Restate the whole listing exactly.

=== Given records ===

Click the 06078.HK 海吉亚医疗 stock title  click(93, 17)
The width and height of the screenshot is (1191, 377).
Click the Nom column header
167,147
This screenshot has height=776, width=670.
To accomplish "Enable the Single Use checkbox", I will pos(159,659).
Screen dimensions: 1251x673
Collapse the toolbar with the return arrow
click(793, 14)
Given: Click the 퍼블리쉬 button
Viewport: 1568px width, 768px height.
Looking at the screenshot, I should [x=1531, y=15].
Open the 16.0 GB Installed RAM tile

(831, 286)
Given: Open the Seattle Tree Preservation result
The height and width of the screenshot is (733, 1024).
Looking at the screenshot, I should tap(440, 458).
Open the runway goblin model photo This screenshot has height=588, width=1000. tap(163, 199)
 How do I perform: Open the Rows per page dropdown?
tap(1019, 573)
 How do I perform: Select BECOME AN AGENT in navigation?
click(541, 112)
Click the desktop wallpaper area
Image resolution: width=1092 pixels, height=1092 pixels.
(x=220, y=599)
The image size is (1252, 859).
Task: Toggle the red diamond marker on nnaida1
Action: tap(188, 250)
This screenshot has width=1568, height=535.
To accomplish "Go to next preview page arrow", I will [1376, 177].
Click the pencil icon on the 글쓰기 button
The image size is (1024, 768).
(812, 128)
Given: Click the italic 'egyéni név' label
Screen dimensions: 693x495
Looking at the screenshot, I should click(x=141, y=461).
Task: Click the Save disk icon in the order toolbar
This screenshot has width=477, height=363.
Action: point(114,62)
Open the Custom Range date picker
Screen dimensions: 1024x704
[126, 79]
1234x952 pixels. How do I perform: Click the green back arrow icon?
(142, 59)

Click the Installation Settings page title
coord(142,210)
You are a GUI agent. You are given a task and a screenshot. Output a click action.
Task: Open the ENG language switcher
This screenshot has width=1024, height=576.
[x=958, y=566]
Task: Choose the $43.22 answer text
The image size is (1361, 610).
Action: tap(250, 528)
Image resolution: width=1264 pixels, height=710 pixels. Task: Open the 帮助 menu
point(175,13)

===

● **Written answer**:
Click the 06078.HK 海吉亚医疗 stock title  click(93, 17)
The width and height of the screenshot is (1191, 377).
Click the Nom column header
167,147
This screenshot has height=776, width=670.
To accomplish "Enable the Single Use checkbox", I will pos(159,659).
Screen dimensions: 1251x673
Collapse the toolbar with the return arrow
click(793, 14)
Given: Click the 퍼블리쉬 button
Viewport: 1568px width, 768px height.
Looking at the screenshot, I should [x=1531, y=15].
Open the 16.0 GB Installed RAM tile

(831, 286)
Given: Open the Seattle Tree Preservation result
The height and width of the screenshot is (733, 1024).
Looking at the screenshot, I should tap(440, 458).
Open the runway goblin model photo This screenshot has height=588, width=1000. tap(163, 199)
 How do I perform: Open the Rows per page dropdown?
tap(1019, 573)
 How do I perform: Select BECOME AN AGENT in navigation?
click(541, 112)
Click the desktop wallpaper area
Image resolution: width=1092 pixels, height=1092 pixels.
(x=220, y=599)
The image size is (1252, 859).
Task: Toggle the red diamond marker on nnaida1
Action: tap(188, 250)
This screenshot has width=1568, height=535.
To accomplish "Go to next preview page arrow", I will [1376, 177].
Click the pencil icon on the 글쓰기 button
The image size is (1024, 768).
(812, 128)
Given: Click the italic 'egyéni név' label
Screen dimensions: 693x495
Looking at the screenshot, I should click(x=141, y=461).
Task: Click the Save disk icon in the order toolbar
This screenshot has width=477, height=363.
Action: point(114,62)
Open the Custom Range date picker
Screen dimensions: 1024x704
[126, 79]
1234x952 pixels. How do I perform: Click the green back arrow icon?
(142, 59)

Click the Installation Settings page title
coord(142,210)
You are a GUI agent. You are given a task and a screenshot. Output a click action.
Task: Open the ENG language switcher
This screenshot has width=1024, height=576.
[x=958, y=566]
Task: Choose the $43.22 answer text
The image size is (1361, 610).
Action: tap(250, 528)
Image resolution: width=1264 pixels, height=710 pixels. Task: Open the 帮助 menu
point(175,13)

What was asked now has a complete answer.